WESTERLY — With a new Town Council comes a look by the newly elected group at the rules of procedure it will use for the next two years.
On Monday the council carefully scrutinized, during its first meeting, how often to meet each month and whether to reduce the amount of time citizens can speak when addressing the council. After a painstaking dialogue in which many councilors expressed a hope for efficiency and expediency, they reached tentative agreement on a schedule that calls for regular meetings on the second and fourth Mondays of each month and workshops, also known as Committee of the Whole meetings, on the first and and third Mondays of every month.
The Town Clerk's office had asked the council to change its schedule. Under the previous council, three meetings were held per month on a "rolling" schedule. The clerk's office suggested a two meetings per month format that would have combined regular meetings and workshops into the same night.
Deputy Town Clerk Mary LeBlanc said the rolling schedule was confusing to residents who struggled to determine when the council's regular meetings would be conducted.
Councilor Sharon Ahern advocated a two meeting per month schedule, but stressed that the council could add special meetings for specific big-topic issues such as concerns about coyotes or the Westerly State Airport. "I think the time has come for us to be more efficient," Ahern said.
Other councilors argued that four meetings per month were the key to efficiency. "I'm always used to four meetings per month ... that's how you get things done," said Councilor Brian McCuin, who previously served on the council from 2006 to 2012.
Council President Christopher Duhamel agreed with Ahern. "We'll have dedicated special meetings [too]. We're not saying we're going to do any less work than any other council, we're going to do, hopefully, more work," Duhamel said.
Councilor Suzanne Giorno stressed the need to have a consistent schedule that residents can count on and understand.
The discussion on the length of citizens comments started with Town Manger J. Mark Rooney, who recommended a reduction in the amount of time given to each citizen who addresses the council from 15 minutes to 10 minutes. "That way you wouldn't be filibustered," Rooney said.
Allowing each speaker 15 minutes can lead to long meetings that stretch past the council's 10 p.m. curfew, Rooney said.
Councilor Caswell Cooke, who previously served on the council from 2002 to 2014, said he was surprised to learn that a 15-minute limit had been established. "We were used to 45-minute diatribes," Cooke said, adding that he was hesitant to support an additional limitation. "We all got elected, if the public wants to scream at us for 15 minutes let them."
Ahern said a 10-minute limit is more in line with the majority of other towns in the state. Writing to the town manger or to the council or asking to have an item put on a council agenda are all also effective means to communicate, she said.
The council is scheduled to vote on the proposed new schedule and the new limit on citizens comments during its Dec. 10 meeting at 6 p.m. at Town Hall.

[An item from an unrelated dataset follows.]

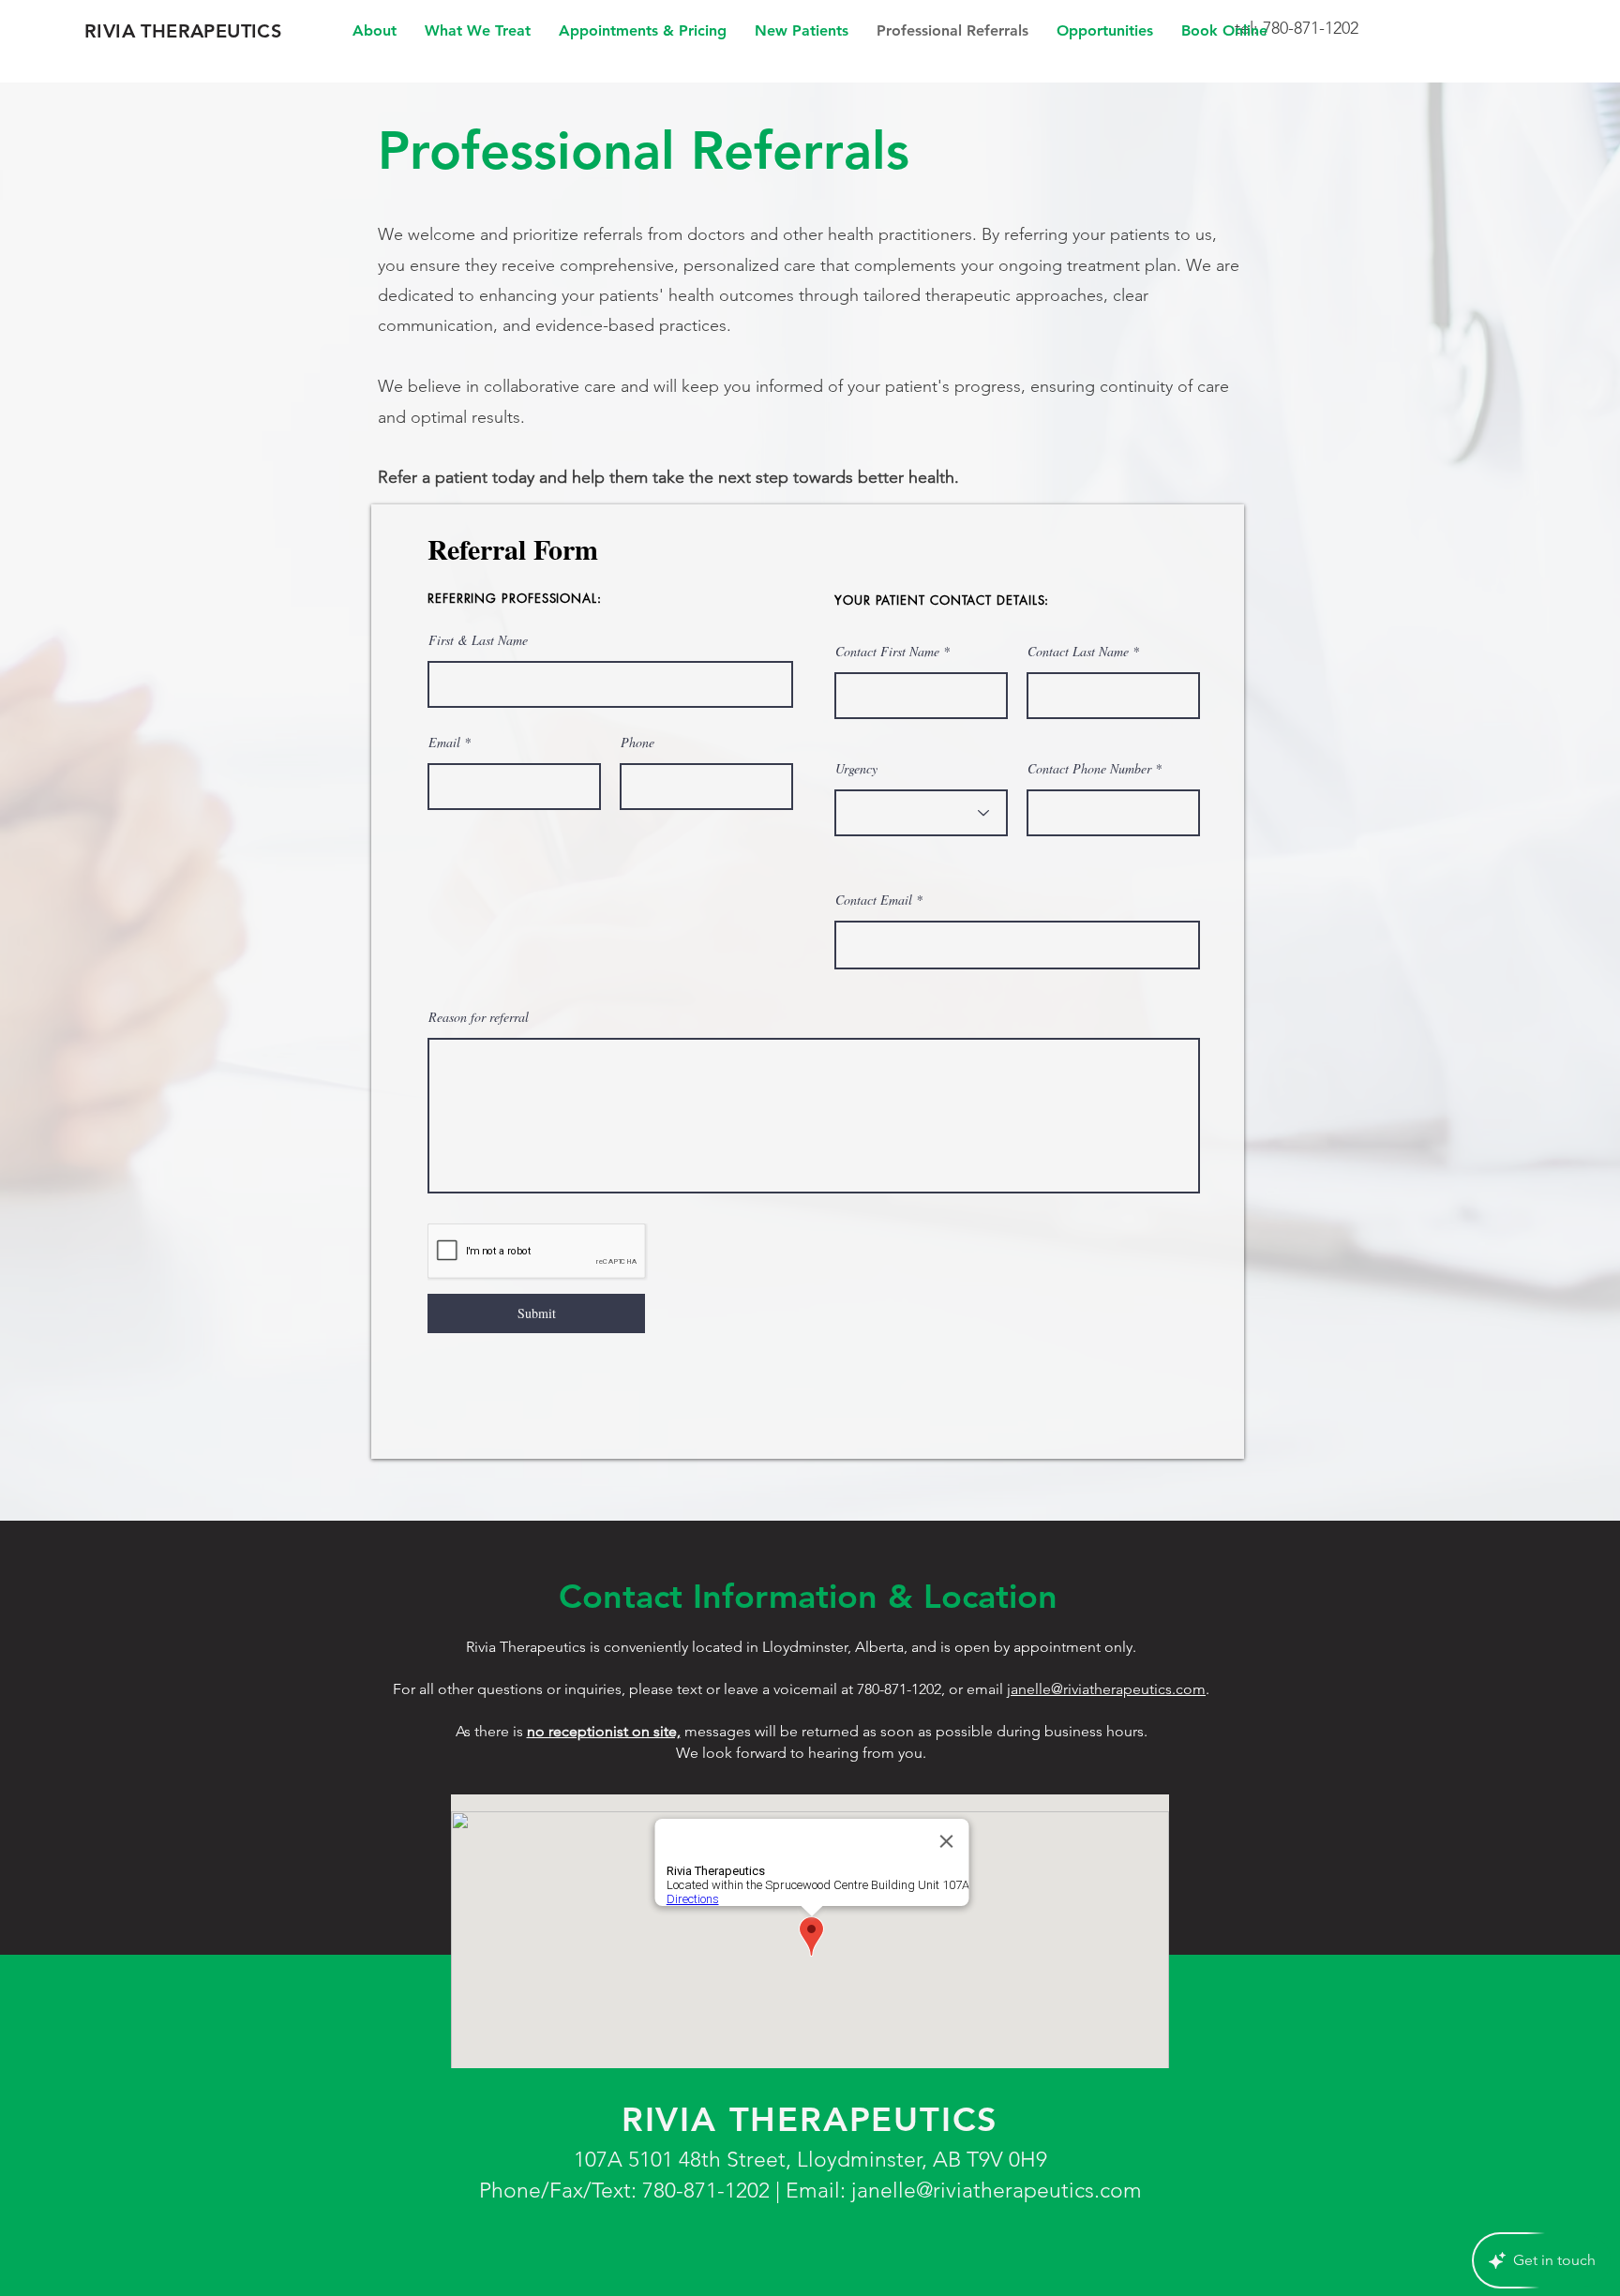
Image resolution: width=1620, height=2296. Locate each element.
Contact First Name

The council also discussed how to best make use of the services of the town attorney. Duhamel asked that all questions for the town attorney first be addressed to Rooney to avoid having the lawyer give the same answer over the course of multiple phone calls.
Councilor William Aiello resisted, saying he wanted the ability to consult directly with the town attorney. "I would be opposed to that because the solicitor works for the council. He does a lot of town work but there may be times when an individual councilor has a question," Aiello said.